* _Directions_
When the word "screenshot" shows up in a line of the records below, copy that line.

------ Given records ------

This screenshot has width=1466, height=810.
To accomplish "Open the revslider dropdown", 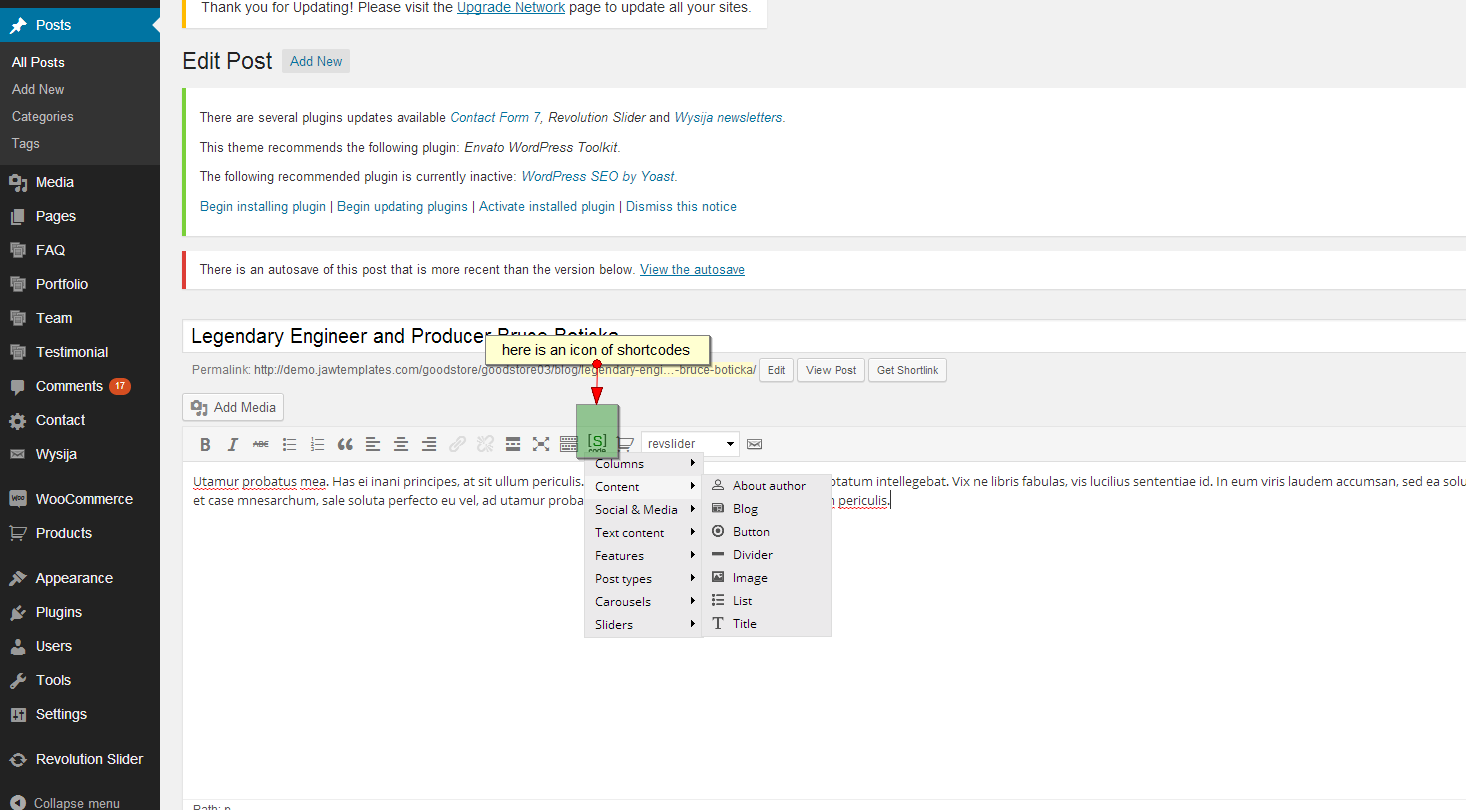I will click(x=690, y=444).
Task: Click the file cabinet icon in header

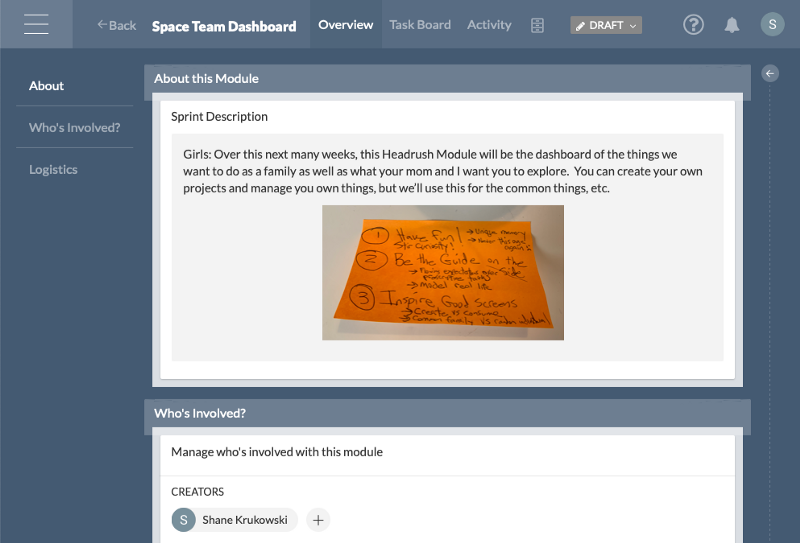Action: point(538,25)
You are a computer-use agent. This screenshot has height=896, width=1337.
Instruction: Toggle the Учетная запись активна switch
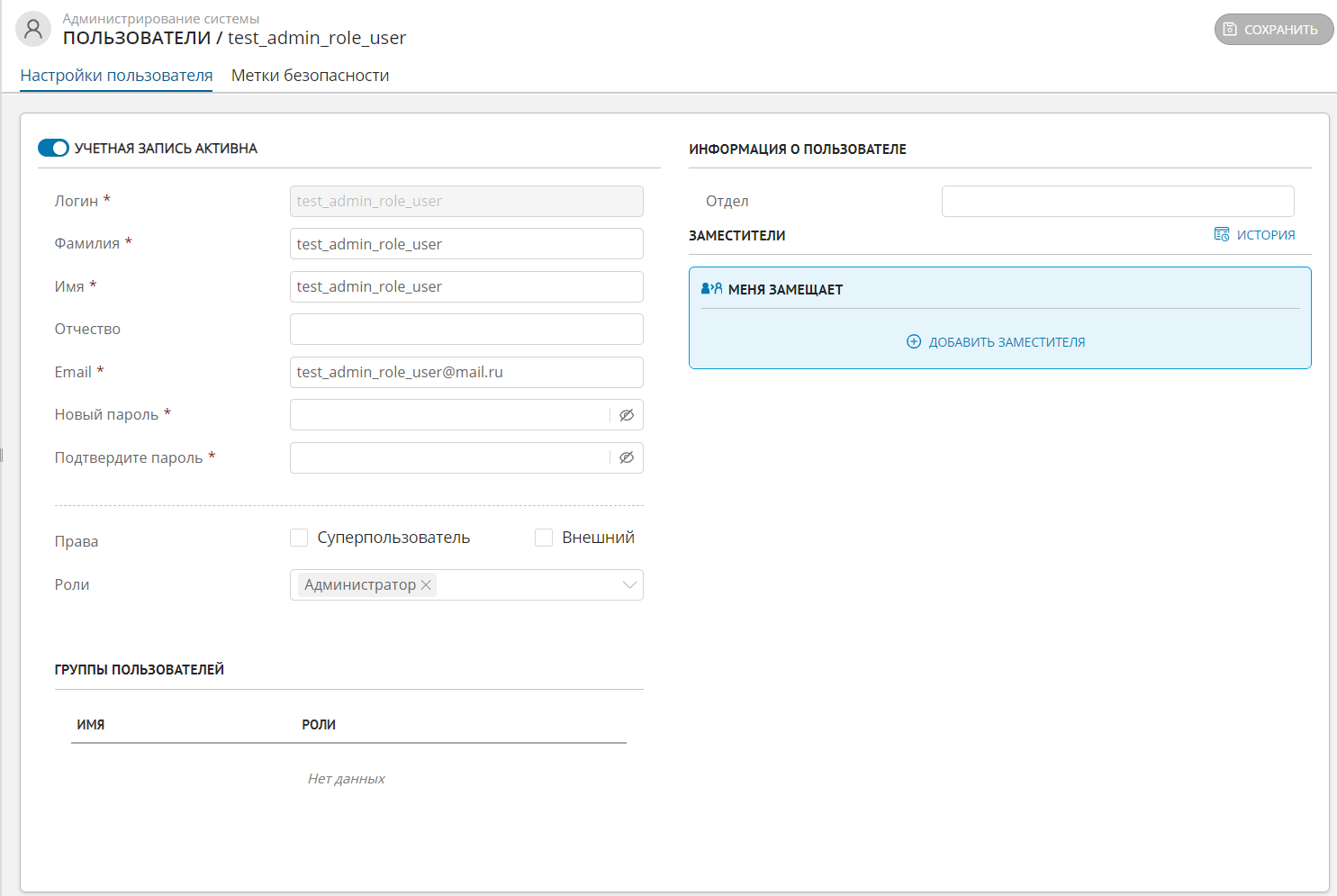[53, 149]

------

* _Finished task_
This screenshot has width=1466, height=810.
You are a computer-use agent. This screenshot has height=896, width=1337.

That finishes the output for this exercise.